Some important interrelationships have been discussed in the context of tourism, examined in terms of a juxtaposition of affordances and concessions. Technology and ICT are attractive because of the wide range of opportunities they offer to navigate tourist life. Yet, affordances demand concessions in the form of personal data. Individuals are increasingly tracked and profiled with the purpose of revenue generation. Tourism is a specifically relevant arena for these developments, as the platform economy is a prominent driver of developments in the sector, and because of the many applications with relevance for travelers.

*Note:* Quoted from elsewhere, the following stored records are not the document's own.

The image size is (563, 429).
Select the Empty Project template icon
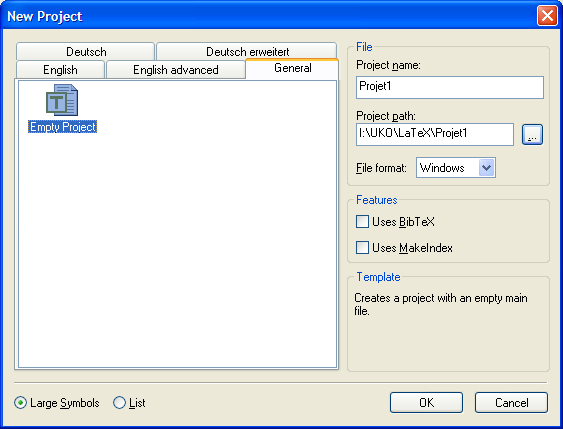point(62,100)
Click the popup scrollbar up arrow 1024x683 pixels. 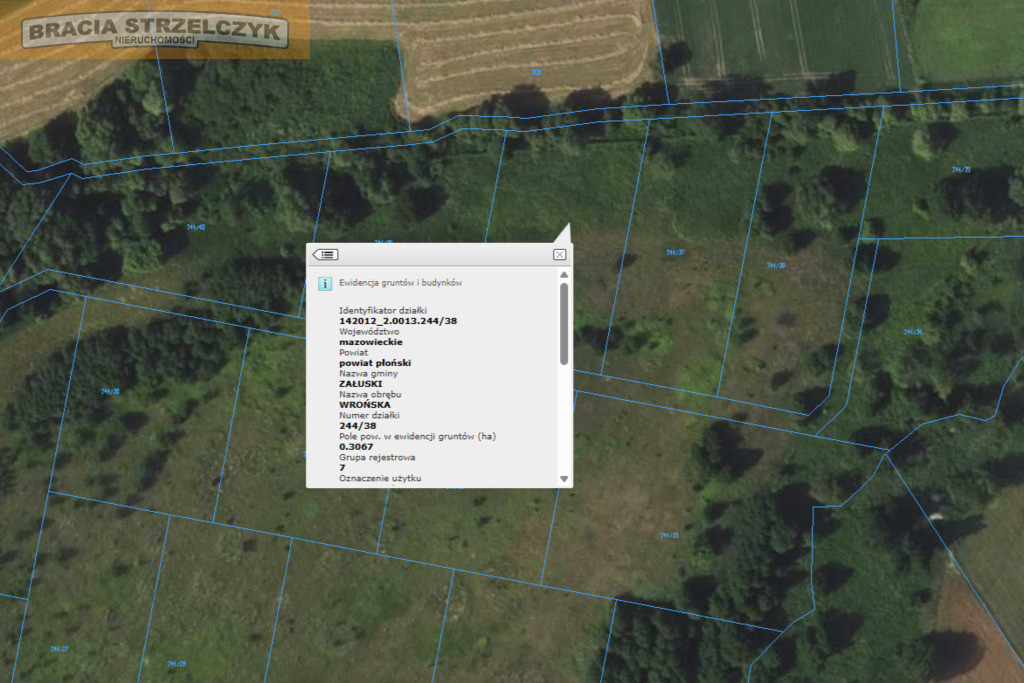[x=564, y=275]
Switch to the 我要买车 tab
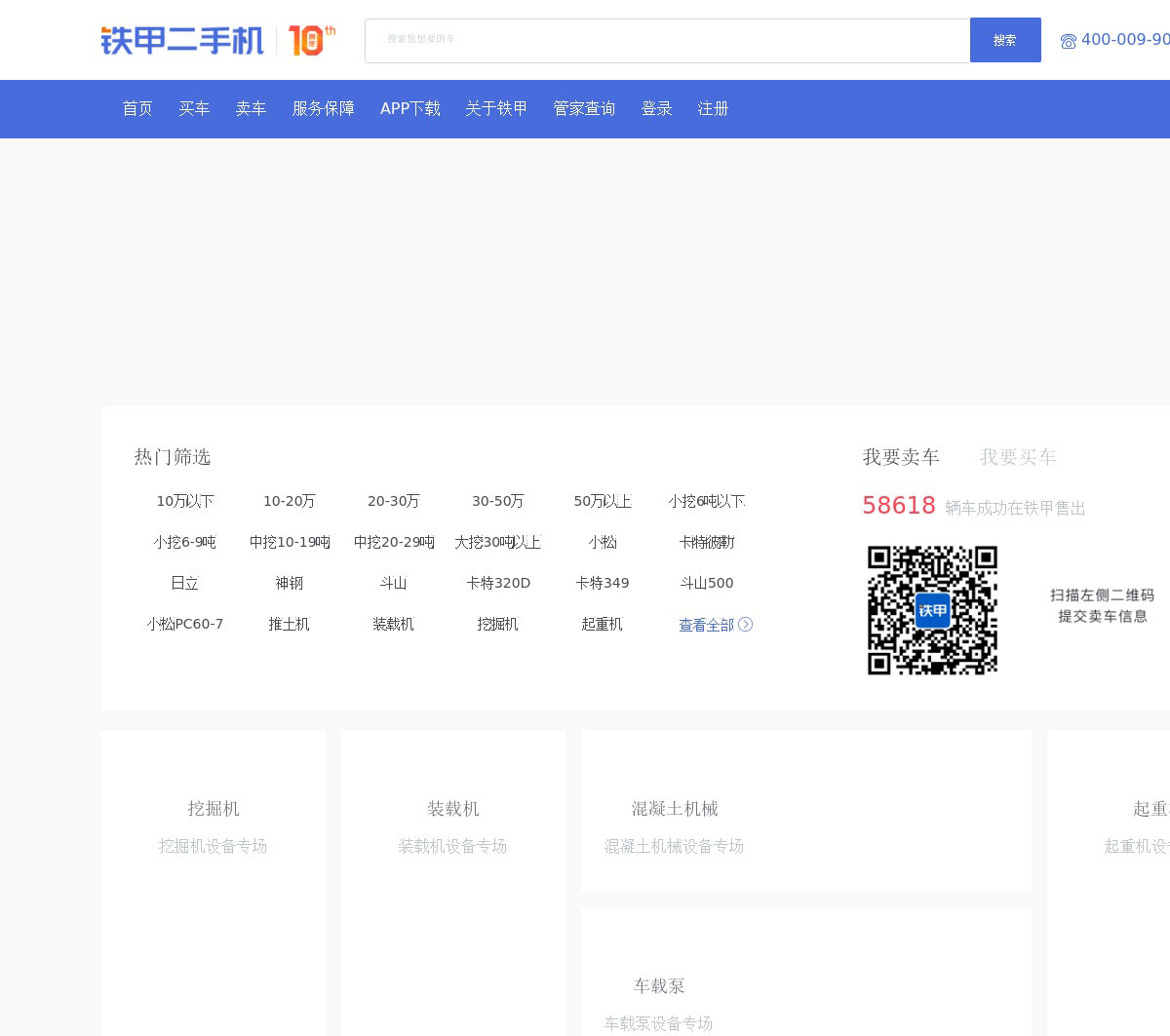 point(1018,457)
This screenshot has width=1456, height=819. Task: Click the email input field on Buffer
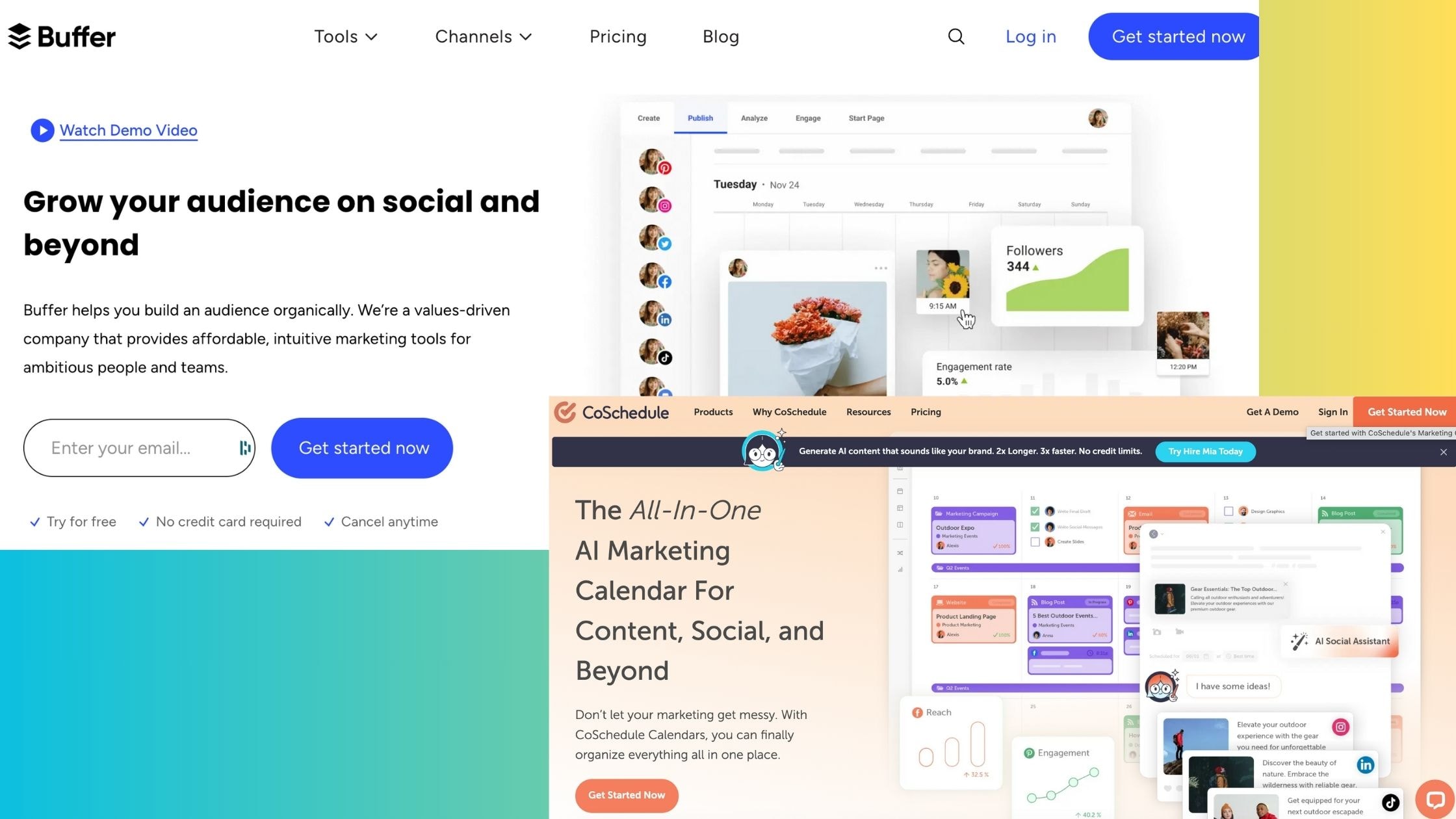pyautogui.click(x=139, y=447)

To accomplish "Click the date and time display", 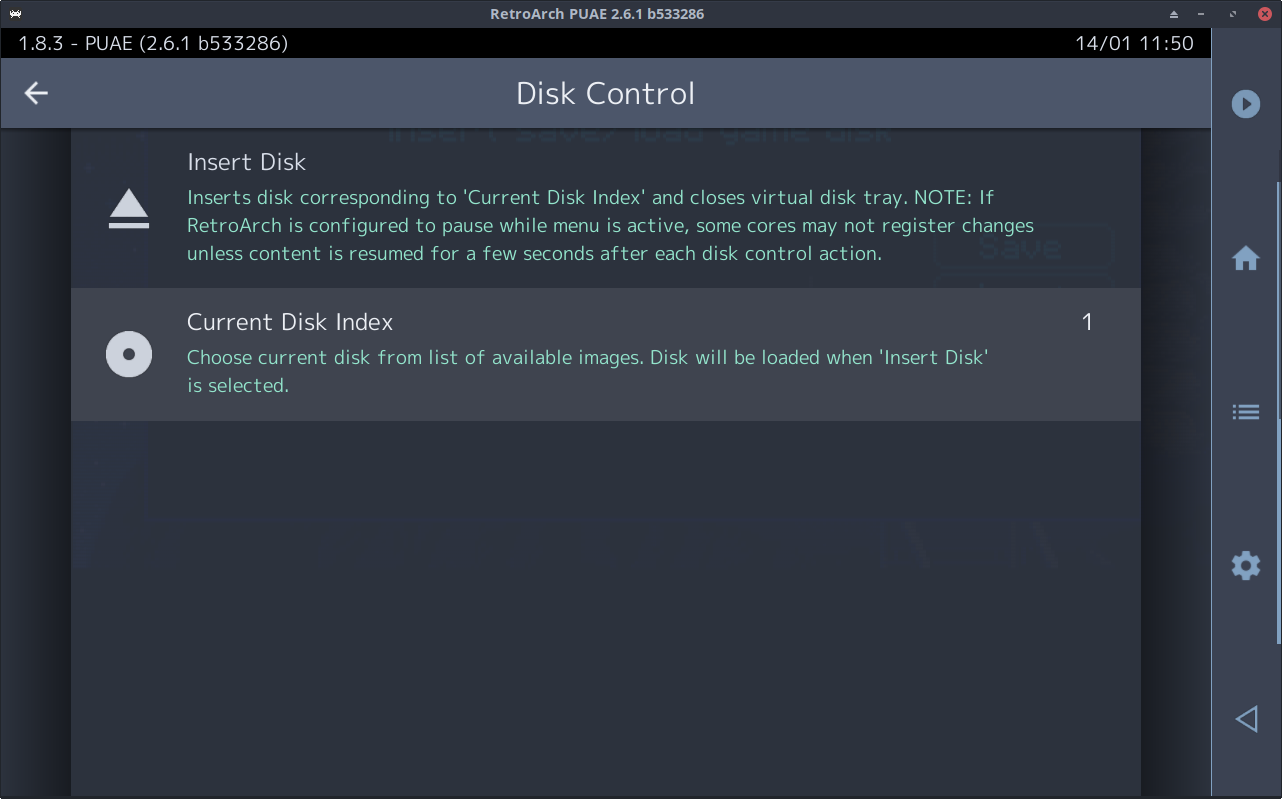I will click(1134, 43).
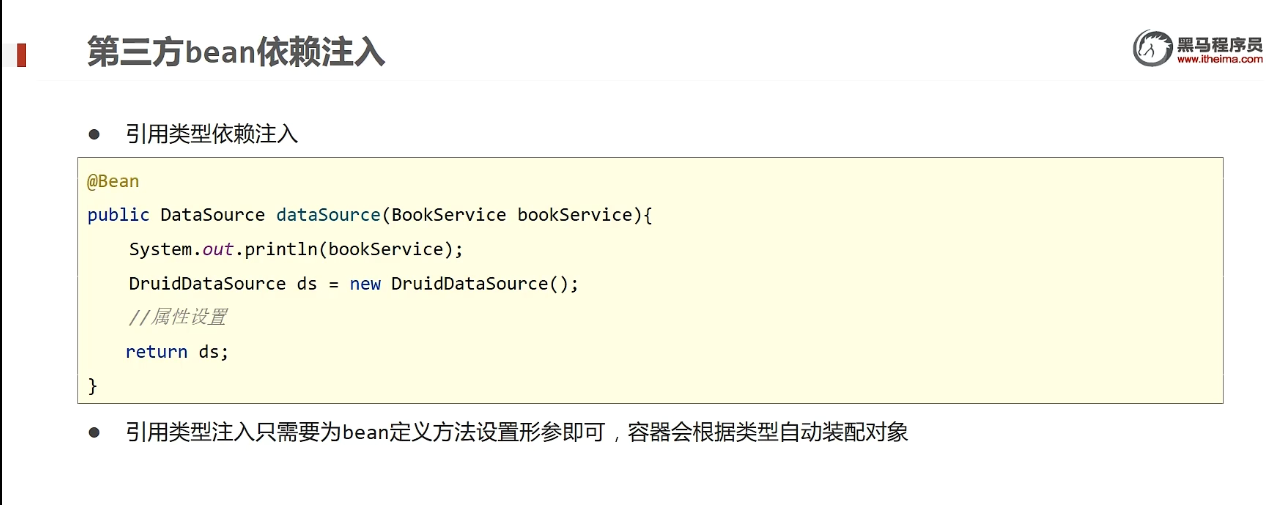The image size is (1274, 505).
Task: Click the text 容器会根据类型自动装配对象
Action: 767,432
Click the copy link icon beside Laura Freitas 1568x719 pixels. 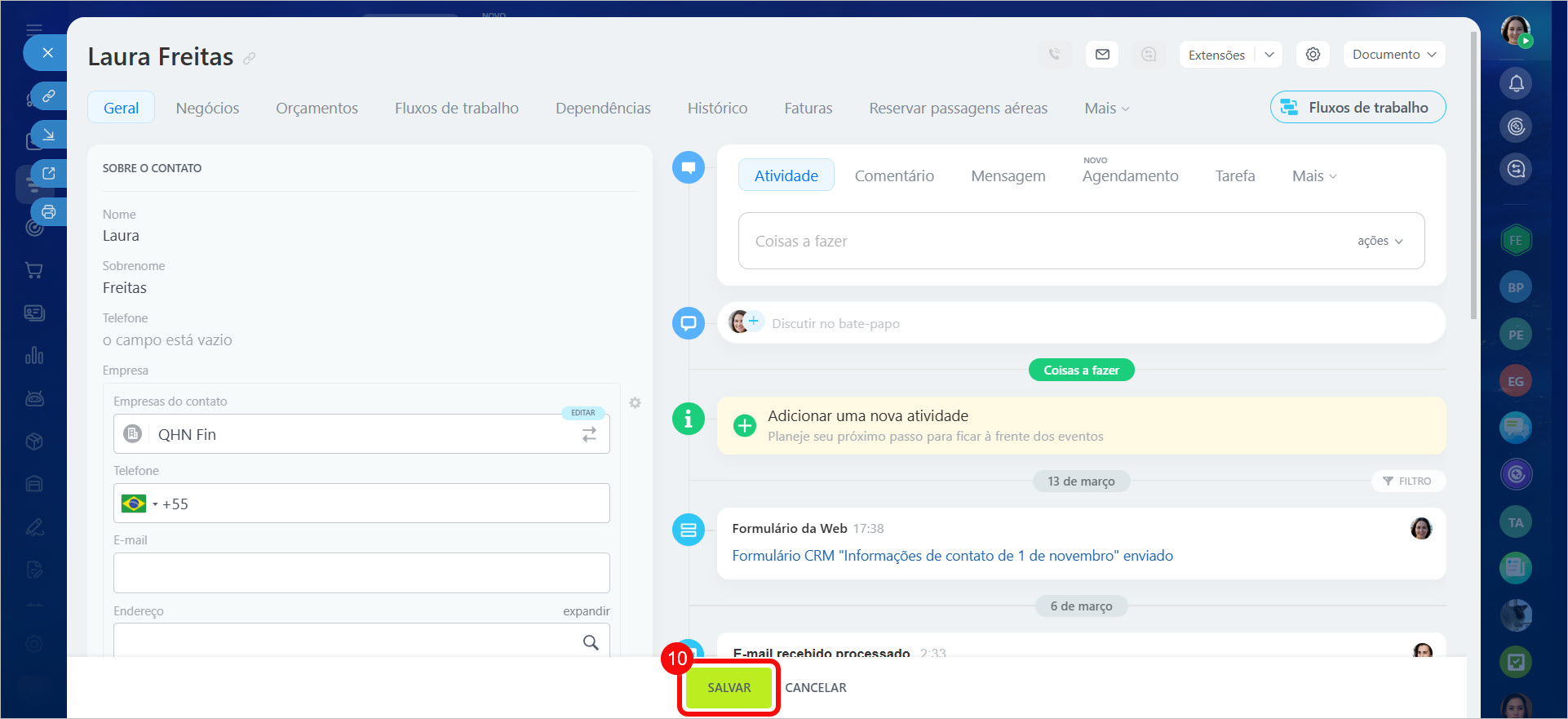[250, 58]
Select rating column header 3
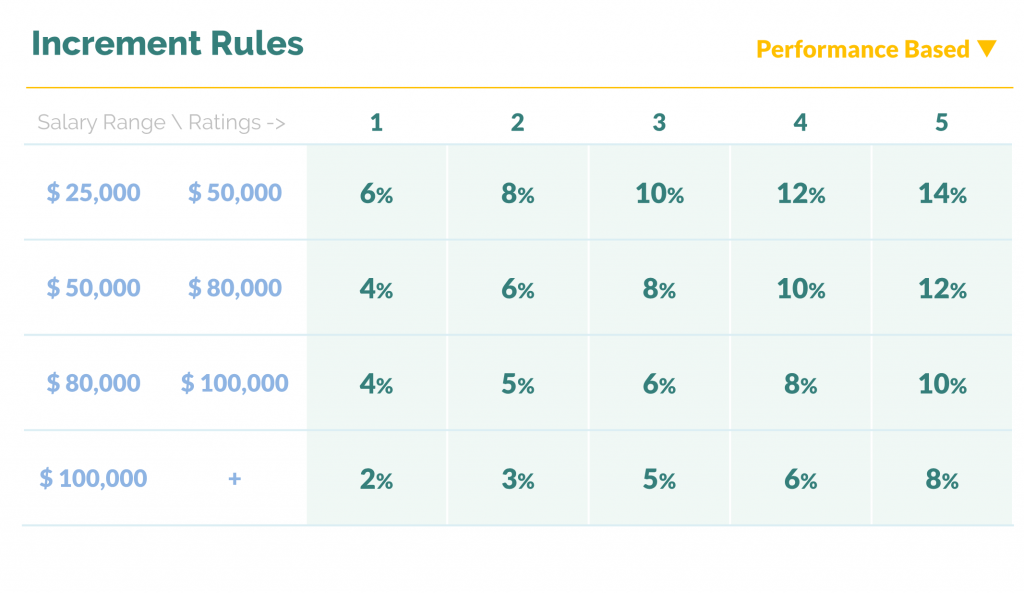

If technologies and ICTs are to make positive contributions to sustainable development, these insights need to be addressed. This is primarily a structural problem, in which the dominance of individual platforms, their influence, and the evident lack of regulation have created barriers to transform the sector. There clearly is an opportunity for ICT to make substantial sustainability contributions, but to harness this potential will require awareness of risks and complexities, also in regard to consumption and production norms, citizenship and governance. Critical scholarship will continue to have an important role in empowering transformations, though this will require the field to acknowledge that it has to far been largely uncritical, supportive and hence socially constructive of developments.

Disclosure statement

No potential conflict of interest was reported by the author(s).

Notes

1 The terminology used in this paper distinguishes technologies and Information and Communication technologies (ICTs). Technologies are defined as hardware (from smartphones to smart glasses), while ICTs describes the software (websites, applications, social media, artificial intelligence) used by technology.